After nearly two decades of leadership, Rehberger stepped down from his role as Director of Matrix: The Center for Digital Humanities & Social Sciences in 2025, with Walter Hawthorne assuming directorship. During his eighteen years at the helm, Rehberger helped to transform Matrix into an internationally recognized research center, overseeing numerous digitization and archival projects while building globally-networked resources for humanities and social sciences (greatly aided by an amazing research staff at matrix, and a great many scholars and partners).
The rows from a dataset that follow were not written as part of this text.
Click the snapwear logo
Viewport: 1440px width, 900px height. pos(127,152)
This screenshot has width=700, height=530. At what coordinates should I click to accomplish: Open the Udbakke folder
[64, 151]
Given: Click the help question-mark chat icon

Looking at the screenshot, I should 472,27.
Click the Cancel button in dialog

Through Matrix, Rehberger has led or co-led multi-institutional projects that have helped to rethink data practice in the humanities. His most significant contribution remains Enslaved: Peoples of the Historical Slave Trade (Enslaved.org)—a Mellon-funded, university-hosted platform that aggregates people-, place-, and event-level records across the Atlantic world. This groundbreaking database serves as a discovery hub for information about enslaved people and their captors, providing access to over a million people records and five million data points. The project originated from earlier work on Slave Biographies: The Atlantic Database Network, funded by the National Endowment for the Humanities in 2012.

Rehberger’s other major projects demonstrate his commitment to preserving cultural heritage through digital means. One of his longest running and most successful projects is the Quilt Index. He co-directed the Institute of Museum and Library Services initiative Oral History in the Digital Age, which established technical and ethical guidelines for collection, curation, and access of oral histories. This comprehensive project brought together experts from museums, libraries, and scholarly societies to develop best practices for digital oral history across all phases of the process. Brining a lot of scholars and cultural heritage professionals together is at the heart of many of the projects he has worked on.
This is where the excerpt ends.